According to current knowledge, CYP2D6 is the most polymorphic CYP gene [144], with more than 80 allelic variants documented to date [145,146]. In humans, the 4.2-kb region containing the CYP2D6 gene (MIM*124030) resides on the long arm of chromosome 22 (22q13.1), with two pseudogenes, CYP2D7P and CYP2D8P, in close proximity upstream (Figure 2).

In addition to interindividual variation, the CYP genes show interethnic variation.
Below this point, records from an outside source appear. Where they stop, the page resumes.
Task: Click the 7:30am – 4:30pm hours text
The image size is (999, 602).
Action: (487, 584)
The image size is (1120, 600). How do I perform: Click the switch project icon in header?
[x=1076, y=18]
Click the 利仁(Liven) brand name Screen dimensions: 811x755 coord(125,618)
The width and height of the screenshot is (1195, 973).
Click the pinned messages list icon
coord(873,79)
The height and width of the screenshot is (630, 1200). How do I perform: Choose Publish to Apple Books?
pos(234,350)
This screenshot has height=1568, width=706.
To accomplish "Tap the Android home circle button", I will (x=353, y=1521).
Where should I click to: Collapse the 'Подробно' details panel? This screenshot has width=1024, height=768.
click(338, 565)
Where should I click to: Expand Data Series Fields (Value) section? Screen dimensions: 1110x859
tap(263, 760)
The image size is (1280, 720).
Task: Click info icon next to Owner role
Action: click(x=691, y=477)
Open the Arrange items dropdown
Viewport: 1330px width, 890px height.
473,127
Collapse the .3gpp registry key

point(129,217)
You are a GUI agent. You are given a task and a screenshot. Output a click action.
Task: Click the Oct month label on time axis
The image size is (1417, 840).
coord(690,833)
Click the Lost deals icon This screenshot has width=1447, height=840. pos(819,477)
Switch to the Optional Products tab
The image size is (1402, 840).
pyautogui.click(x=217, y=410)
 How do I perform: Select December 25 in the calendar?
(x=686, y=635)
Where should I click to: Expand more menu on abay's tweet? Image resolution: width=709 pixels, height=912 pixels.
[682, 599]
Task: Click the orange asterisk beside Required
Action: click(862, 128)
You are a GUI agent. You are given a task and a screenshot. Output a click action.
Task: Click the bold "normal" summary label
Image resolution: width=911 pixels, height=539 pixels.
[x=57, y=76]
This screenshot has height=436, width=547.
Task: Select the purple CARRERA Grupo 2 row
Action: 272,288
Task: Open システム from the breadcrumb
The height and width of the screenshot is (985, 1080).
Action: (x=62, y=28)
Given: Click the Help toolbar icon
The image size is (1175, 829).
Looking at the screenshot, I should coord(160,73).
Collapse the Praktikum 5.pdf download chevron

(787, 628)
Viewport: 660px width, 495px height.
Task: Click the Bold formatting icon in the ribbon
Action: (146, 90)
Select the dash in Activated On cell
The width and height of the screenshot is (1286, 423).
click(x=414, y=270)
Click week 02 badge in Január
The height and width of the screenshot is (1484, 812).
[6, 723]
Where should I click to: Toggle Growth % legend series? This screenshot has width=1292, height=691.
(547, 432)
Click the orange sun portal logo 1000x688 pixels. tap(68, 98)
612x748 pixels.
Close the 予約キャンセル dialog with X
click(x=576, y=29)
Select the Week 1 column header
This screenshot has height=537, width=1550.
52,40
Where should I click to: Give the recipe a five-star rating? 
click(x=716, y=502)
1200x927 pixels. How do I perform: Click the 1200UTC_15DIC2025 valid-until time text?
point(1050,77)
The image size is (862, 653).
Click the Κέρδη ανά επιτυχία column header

Approximately 7% of the Caucasian population and 1% of Orientals carry a homozygously defective CYP2D6 genotype (gPM). They produce no active CYP2D6 enzyme, and thus, regarding CYP2D6 substrates, exhibit a poor metabolizer phenotype (PM). The major nonfunctional (null) alleles *3 (frame shift), *4 (splicing defect), and *5 (deletion of the entire gene) are responsible for approximately 90% of gPMs in Europeans [123]. Of the alleles associated with decreased CYP2D6 activity, *9,

*10, and *17 do not contribute significantly to drug metabolism in Caucasians [147], whereas the frequency of newly described allele *41 is approximately 8% [148]. The functional alleles

*1 and *2 are common in European, African, and Asian populations, with a combined allele frequency of ~71%, ~68%, and ~52%, respectively. Allele *4 is relatively frequent in Europeans (20%), while alleles *10 and *17 are

common in East Asian (38-70%) and Black African (24%) populations [147].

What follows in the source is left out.